----- Fragmento -----

Hubo un tiempo en que la lectura era un acto claramente revolucionario. El historiador Juan Díaz del Moral (1870-1948) lo presenció y lo dejó anotado en su Historia de las agitaciones campesinas andaluzas. En la provincia de Córdoba, por la que fue elegido diputado a Cortes Constituyentes en 1931, se dio en las primeras décadas del siglo XX lo que él denomina “un asombroso espectáculo”: los campesinos se reunían en el campo, en los albergues o en los caseríos para recitar, escuchar y compartir lecturas de los periódicos y libros que trataban de la denominada “cuestión social”, en su mayoría traídos por quienes habían estado en la misma ciudad de Córdoba o en otros pueblos ya convertidos a la idea de la Acracia.

Se aprovechaban los momentos de descanso del trabajo (el cigarro) o bien la caída de la tarde, tras la cena, cuando “el más instruido leía en voz alta folletos o periódicos, que los demás escuchaban con gran atención”. Es de imaginar al conciliábulo atento, analfabeto en su gran mayoría, absorto en torno a la luz de un carburero o candil que iluminaba la palabra certera, precisa, muchas veces desconocida para el cansado auditorio, palabras que eran, según la letra del historiador cordobés, “¡la verdad pura, que ellos habían sentido toda su vida, aunque no acertaran a expresarla!”.

----- Datos proporcionados -----

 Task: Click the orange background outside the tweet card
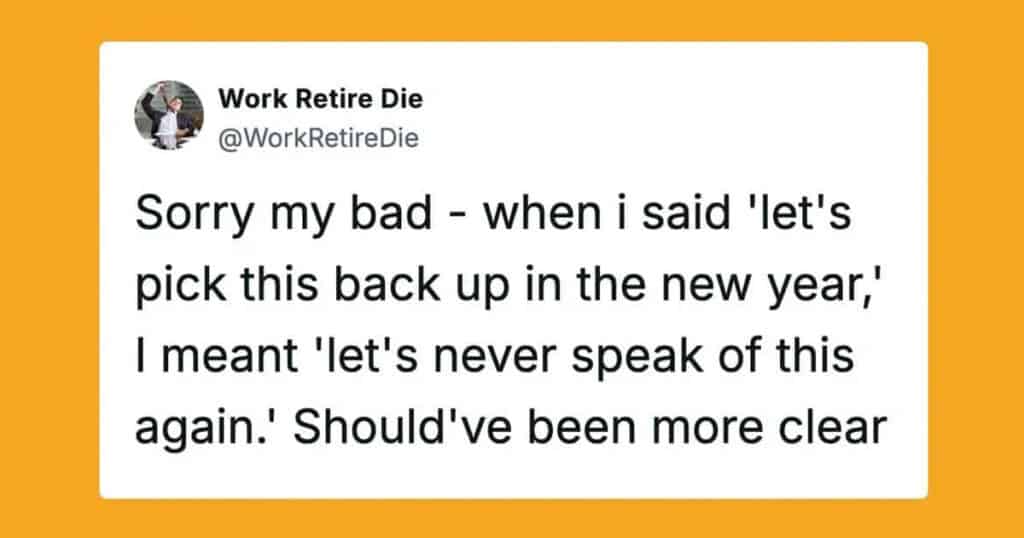coord(50,270)
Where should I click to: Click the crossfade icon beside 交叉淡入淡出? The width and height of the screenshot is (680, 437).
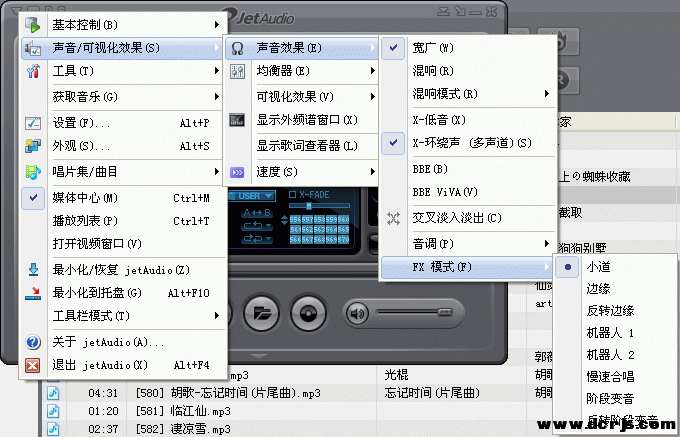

-----

Duplica literalmente el pasaje del fragmento sobre las lecturas de los campesinos cordobeses que va desde "Hubo un tiempo" hasta "de la Acracia.", ambos incluidos.

Hubo un tiempo en que la lectura era un acto claramente revolucionario. El historiador Juan Díaz del Moral (1870-1948) lo presenció y lo dejó anotado en su Historia de las agitaciones campesinas andaluzas. En la provincia de Córdoba, por la que fue elegido diputado a Cortes Constituyentes en 1931, se dio en las primeras décadas del siglo XX lo que él denomina “un asombroso espectáculo”: los campesinos se reunían en el campo, en los albergues o en los caseríos para recitar, escuchar y compartir lecturas de los periódicos y libros que trataban de la denominada “cuestión social”, en su mayoría traídos por quienes habían estado en la misma ciudad de Córdoba o en otros pueblos ya convertidos a la idea de la Acracia.